**WHAT IS REQUIRED**
From the listing below, copy each line that contains the word "submenu".

Start of RAW DATA

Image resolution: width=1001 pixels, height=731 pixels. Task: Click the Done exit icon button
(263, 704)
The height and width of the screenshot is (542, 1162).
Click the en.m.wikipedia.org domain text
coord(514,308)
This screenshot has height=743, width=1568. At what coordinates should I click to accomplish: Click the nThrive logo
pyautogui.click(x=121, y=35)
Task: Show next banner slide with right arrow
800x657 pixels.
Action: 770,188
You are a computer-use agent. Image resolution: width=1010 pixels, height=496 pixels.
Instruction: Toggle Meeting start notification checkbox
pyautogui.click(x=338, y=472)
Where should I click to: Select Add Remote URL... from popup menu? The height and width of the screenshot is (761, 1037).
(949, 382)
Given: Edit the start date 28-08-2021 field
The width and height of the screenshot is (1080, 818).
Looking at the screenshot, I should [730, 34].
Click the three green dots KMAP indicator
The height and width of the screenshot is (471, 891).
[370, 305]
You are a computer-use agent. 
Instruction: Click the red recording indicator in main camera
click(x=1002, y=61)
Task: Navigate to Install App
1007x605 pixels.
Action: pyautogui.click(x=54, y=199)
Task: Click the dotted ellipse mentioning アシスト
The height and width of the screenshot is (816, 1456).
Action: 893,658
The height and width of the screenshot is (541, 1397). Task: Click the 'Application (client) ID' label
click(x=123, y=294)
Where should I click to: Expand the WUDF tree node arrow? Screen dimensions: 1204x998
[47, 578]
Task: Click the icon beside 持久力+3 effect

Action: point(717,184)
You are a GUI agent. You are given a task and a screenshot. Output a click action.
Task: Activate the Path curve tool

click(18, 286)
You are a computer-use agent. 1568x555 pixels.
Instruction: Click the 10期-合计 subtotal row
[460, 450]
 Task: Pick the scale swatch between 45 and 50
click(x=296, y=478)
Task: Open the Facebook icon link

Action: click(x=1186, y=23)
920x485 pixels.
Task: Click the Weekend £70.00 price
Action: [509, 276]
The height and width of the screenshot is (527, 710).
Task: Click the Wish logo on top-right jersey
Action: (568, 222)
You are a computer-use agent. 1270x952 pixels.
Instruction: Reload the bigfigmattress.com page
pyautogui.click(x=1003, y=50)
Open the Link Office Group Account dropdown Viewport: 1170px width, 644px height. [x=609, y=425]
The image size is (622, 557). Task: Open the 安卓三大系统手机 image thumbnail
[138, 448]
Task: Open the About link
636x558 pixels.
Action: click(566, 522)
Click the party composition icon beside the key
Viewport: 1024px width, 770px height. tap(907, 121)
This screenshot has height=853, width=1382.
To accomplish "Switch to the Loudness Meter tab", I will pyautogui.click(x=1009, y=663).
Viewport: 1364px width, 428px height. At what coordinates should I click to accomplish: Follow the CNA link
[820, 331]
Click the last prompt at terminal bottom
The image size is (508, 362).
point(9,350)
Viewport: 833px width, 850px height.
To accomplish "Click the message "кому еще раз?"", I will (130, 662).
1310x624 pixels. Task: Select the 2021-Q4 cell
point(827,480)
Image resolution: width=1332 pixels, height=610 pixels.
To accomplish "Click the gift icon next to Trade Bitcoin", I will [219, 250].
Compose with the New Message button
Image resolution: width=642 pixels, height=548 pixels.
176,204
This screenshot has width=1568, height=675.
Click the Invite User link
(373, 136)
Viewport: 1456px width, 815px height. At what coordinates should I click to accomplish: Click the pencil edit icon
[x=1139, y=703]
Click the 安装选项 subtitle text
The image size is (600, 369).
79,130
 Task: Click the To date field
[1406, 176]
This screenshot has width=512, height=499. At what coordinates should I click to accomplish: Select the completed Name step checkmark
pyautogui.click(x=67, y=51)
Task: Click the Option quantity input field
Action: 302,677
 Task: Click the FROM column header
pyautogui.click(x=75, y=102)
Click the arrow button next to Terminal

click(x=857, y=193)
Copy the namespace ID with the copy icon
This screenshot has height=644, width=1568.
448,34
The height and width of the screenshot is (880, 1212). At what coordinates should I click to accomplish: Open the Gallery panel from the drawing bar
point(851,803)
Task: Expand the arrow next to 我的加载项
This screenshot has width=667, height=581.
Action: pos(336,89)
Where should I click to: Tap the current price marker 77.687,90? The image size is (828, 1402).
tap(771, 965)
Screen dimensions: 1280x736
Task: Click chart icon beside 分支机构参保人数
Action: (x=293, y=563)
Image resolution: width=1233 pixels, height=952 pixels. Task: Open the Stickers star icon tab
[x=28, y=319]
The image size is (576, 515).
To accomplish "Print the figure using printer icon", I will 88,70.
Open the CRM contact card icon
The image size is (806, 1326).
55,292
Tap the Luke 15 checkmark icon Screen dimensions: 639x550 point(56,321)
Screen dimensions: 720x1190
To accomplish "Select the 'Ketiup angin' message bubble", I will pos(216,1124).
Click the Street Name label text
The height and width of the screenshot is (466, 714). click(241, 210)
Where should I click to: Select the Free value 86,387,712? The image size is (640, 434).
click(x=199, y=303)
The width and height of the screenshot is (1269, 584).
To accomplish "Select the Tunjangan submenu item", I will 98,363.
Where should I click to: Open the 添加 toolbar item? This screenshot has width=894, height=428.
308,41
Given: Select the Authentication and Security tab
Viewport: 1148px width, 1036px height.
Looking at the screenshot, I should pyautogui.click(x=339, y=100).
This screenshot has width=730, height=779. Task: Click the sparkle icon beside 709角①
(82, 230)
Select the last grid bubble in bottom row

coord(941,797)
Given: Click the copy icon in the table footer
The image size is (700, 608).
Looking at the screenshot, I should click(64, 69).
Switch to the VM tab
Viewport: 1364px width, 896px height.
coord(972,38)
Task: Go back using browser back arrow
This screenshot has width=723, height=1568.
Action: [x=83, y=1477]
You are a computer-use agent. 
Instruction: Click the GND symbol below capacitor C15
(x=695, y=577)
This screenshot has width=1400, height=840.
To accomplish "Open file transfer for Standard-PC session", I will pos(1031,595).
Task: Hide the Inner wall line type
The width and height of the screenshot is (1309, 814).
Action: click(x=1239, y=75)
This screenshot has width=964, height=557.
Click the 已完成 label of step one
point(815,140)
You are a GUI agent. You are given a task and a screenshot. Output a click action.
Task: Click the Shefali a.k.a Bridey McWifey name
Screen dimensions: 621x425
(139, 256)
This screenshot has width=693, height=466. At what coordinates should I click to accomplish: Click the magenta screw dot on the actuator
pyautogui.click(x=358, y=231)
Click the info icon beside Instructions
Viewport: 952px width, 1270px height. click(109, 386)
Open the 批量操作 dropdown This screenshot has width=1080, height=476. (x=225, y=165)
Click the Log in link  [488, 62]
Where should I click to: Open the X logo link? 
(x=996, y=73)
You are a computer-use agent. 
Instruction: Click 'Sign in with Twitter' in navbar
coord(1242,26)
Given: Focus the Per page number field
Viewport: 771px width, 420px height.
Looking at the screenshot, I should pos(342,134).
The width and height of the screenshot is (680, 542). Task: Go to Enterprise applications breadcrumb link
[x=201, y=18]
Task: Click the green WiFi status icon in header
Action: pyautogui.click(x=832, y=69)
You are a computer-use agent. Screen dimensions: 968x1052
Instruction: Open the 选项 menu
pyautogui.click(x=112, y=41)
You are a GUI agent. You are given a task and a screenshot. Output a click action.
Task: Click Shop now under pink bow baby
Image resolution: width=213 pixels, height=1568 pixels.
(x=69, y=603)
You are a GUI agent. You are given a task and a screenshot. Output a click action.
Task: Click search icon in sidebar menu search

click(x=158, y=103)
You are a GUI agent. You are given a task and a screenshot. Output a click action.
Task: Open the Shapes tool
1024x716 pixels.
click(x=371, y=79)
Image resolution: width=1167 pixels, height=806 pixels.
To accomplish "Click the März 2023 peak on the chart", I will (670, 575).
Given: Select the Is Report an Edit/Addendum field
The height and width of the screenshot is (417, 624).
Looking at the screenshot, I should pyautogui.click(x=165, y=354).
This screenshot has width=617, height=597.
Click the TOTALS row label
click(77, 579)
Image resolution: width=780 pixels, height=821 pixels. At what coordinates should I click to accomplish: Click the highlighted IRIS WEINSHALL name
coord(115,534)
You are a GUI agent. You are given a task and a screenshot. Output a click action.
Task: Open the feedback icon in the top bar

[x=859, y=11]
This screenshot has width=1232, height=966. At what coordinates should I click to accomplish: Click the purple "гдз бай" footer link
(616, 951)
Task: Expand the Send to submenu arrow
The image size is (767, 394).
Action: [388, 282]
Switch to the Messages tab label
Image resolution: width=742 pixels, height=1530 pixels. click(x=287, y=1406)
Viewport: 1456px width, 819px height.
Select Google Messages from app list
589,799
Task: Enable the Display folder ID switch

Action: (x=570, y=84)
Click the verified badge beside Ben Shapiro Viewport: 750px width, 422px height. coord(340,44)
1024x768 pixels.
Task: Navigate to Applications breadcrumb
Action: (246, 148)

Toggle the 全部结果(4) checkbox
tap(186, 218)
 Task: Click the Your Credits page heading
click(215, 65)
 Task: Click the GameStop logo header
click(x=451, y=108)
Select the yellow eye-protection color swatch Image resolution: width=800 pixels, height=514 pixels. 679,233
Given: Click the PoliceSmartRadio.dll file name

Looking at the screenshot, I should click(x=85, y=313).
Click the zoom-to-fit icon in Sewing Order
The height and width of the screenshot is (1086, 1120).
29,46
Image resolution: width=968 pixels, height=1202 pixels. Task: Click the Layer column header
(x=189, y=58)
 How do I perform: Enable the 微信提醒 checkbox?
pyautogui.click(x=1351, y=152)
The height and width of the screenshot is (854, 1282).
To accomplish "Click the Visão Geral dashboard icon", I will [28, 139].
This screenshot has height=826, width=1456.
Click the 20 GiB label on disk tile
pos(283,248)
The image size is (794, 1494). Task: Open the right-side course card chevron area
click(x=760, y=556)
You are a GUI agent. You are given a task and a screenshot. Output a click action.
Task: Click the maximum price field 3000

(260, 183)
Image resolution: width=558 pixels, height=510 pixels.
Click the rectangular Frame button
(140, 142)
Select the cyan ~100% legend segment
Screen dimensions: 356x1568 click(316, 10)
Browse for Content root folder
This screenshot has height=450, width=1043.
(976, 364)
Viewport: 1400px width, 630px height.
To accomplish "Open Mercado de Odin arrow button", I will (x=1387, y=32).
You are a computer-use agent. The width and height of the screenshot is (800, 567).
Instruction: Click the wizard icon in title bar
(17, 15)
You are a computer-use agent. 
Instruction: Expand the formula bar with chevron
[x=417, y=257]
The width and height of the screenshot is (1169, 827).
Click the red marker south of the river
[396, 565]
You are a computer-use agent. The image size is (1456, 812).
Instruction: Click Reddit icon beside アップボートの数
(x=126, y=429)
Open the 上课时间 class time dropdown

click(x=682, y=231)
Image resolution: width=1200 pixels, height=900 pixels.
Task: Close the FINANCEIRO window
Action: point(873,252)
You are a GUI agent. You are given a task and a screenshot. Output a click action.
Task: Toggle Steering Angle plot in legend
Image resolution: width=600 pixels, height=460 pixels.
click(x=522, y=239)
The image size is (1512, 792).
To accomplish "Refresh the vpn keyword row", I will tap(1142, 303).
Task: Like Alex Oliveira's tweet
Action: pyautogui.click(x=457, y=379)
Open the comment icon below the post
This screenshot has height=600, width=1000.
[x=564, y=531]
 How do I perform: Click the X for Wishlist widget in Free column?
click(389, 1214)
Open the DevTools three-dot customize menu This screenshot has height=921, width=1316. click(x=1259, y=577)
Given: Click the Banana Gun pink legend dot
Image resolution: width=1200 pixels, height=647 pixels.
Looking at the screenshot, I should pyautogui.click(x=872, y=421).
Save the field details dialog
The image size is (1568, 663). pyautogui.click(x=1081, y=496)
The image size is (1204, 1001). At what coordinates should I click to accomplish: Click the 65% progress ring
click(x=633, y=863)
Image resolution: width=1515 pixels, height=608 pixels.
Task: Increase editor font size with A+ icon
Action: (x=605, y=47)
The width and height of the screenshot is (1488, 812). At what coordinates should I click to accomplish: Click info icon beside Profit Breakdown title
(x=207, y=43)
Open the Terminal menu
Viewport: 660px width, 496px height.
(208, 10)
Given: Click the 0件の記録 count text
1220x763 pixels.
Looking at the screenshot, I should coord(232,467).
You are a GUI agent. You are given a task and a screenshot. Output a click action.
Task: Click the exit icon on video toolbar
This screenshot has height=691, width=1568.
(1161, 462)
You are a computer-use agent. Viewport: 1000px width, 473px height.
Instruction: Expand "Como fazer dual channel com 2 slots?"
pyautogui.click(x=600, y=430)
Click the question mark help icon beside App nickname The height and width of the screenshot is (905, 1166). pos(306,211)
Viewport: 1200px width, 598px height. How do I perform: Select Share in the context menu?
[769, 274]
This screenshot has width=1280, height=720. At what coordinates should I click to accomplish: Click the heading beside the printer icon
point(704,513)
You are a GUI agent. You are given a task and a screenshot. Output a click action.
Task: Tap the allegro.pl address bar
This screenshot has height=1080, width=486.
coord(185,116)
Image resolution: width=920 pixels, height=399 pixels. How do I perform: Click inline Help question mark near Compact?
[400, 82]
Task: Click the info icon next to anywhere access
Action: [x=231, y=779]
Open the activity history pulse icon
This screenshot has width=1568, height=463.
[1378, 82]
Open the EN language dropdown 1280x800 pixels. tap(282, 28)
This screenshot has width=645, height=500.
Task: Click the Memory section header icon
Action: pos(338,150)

End of RAW DATA

**RESPONSE TO THIS EXERCISE**
To accomplish "Select the Tunjangan submenu item", I will 98,363.
Task: Expand the Send to submenu arrow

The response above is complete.